# Passage for review
━━━━━━━━━━
Regulatory Decision Summary for Panhematin

Review decision

The Regulatory Decision Summary explains Health Canada’s decision for the product seeking market authorization. The Regulatory Decision Summary includes the purpose of the submission and the reason for the decision.

Product type:


Medicinal ingredient(s):


Therapeutic area:

Enzyme Inhibitors

Type of submission:

New Drug Submission, Priority Review

Control number:

What was the purpose of this submission?


The purpose of this new drug submission was to seek marketing authorization of Panhematin for the amelioration of recurrent attacks of acute intermittent porphyria temporally related to the menstrual cycle in susceptible women, after initial carbohydrate therapy is known or suspected to be inadequate.


Why was the decision issued?


Acute intermittent porphyria (AIP) is a rare and serious genetic disease with a partial deficiency of the enzyme porphobilinogen deaminase (PBGD). Currently, there are no approved drug products for the treatment of AIP in Canada. Panhematin fulfills this unmet medical need.
━━━━━━━━━━
# Dataset extract

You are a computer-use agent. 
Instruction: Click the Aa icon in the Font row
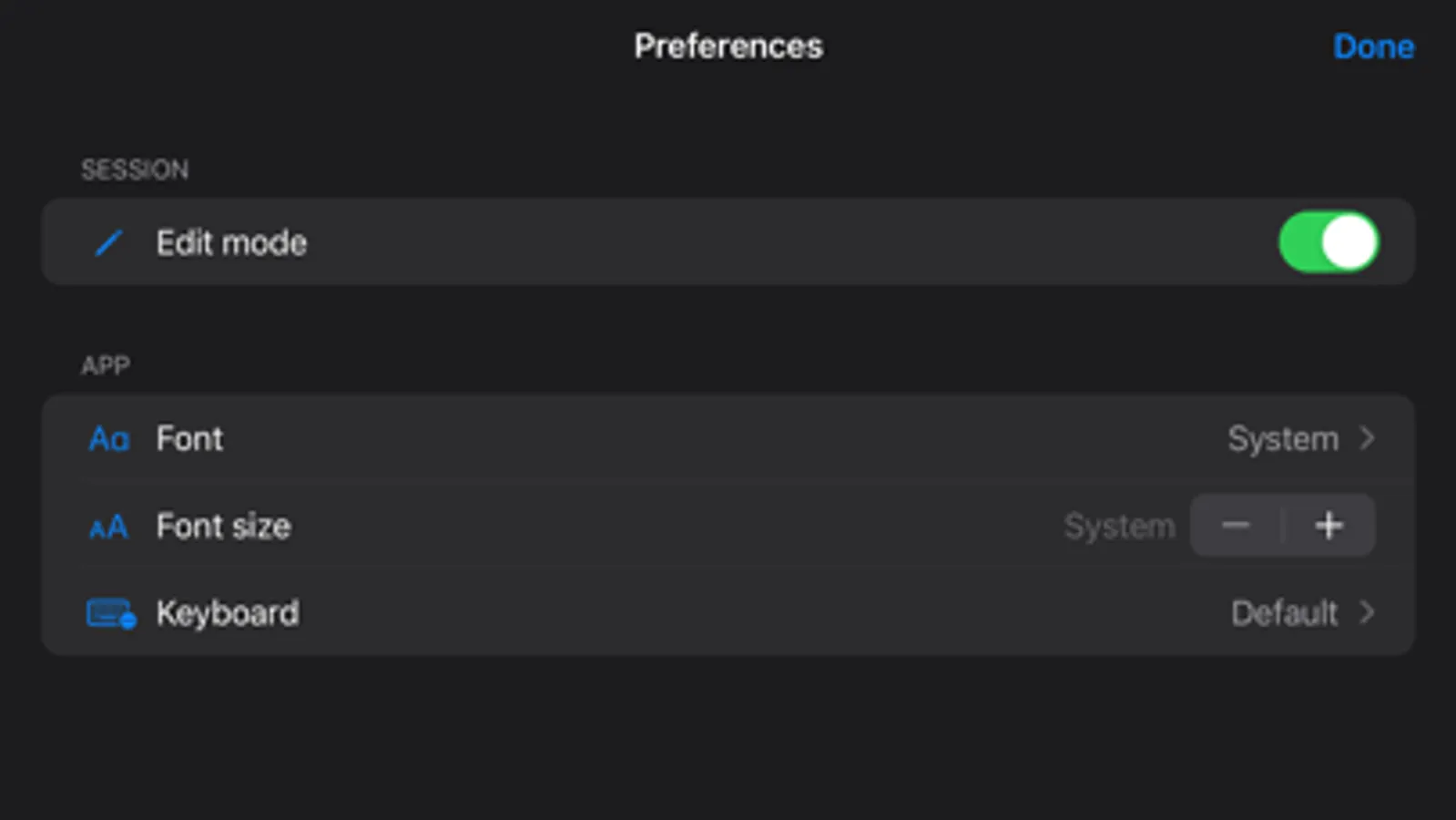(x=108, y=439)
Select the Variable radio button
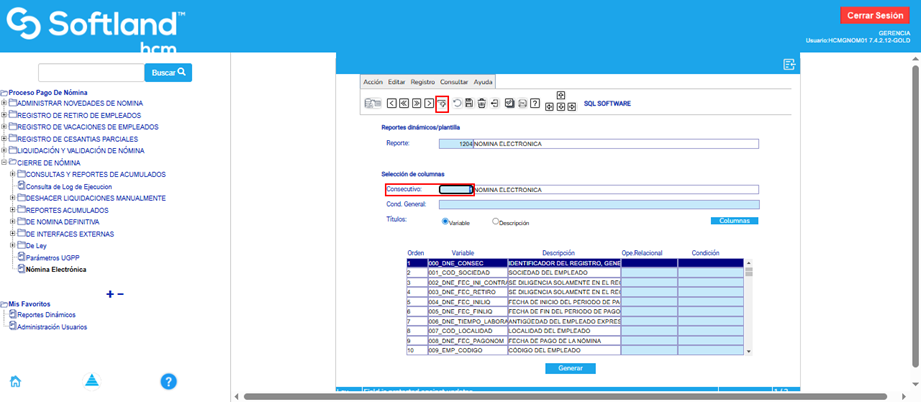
━━━━━━━━━━
# Questions to answer
**1)** According to the Panhematin decision summary, why was the decision issued?
**2)** Which field labels appear in the Panhematin decision summary between "Review decision" and the first question heading?
**3)** What would come next if the Panhematin decision summary went on past its final sentence?
The material comes from a different source than the Panhematin decision summary.

# Responses for each task
**1)** Acute intermittent porphyria is a rare and serious genetic disease involving a partial deficiency of the enzyme porphobilinogen deaminase. Canada had no approved drug products for treating it, and Panhematin fulfills this unmet medical need.

**2)**
Product type
Medicinal ingredient(s)
Therapeutic area
Type of submission
Control number

**3)**
This New Drug Submission (NDS) was based on publications in the literature and included one Phase 3 compassionate-use study, 5 open-label studies, 19 publications of case reports and an observational study. A total of 372 patients were treated with hemin for acute attacks of porphyria in the studies. The majority of the patients were female. The publications did not include any placebo-controlled or active-controlled studies with Panhematin. In addition, the definition of clinical response varied between the studies and the evaluation of clinical response was mainly subjective.

Overall, there is substantial evidence of clinical efficacy on the amelioration of recurrent attacks of the disease, including improvement of symptoms and reduction in pain. In addition, all patients in the 5 open-label studies experienced a chemical response in urinary enzymes. The drug was generally well tolerated.

A challenge for this review was the fact that the clinical evidence was from the literature and post-marketing experience, so some of information could not be verified. For example, the actual amount of drug given to patients in the published studies that were done in the 1970s and 80s was not available. The reported clinical response varied between studies. The impact on the efficacy of Panhematin of patients receiving other treatments at the same time was uncertain. And finally, the safety data provided in the submission were limited. These limitations have been reflected in the product monograph.

Nevertheless, this review found that the benefits of Panhematin for the amelioration of recurrent attacks of acute intermittent porphyria outweighed the risks.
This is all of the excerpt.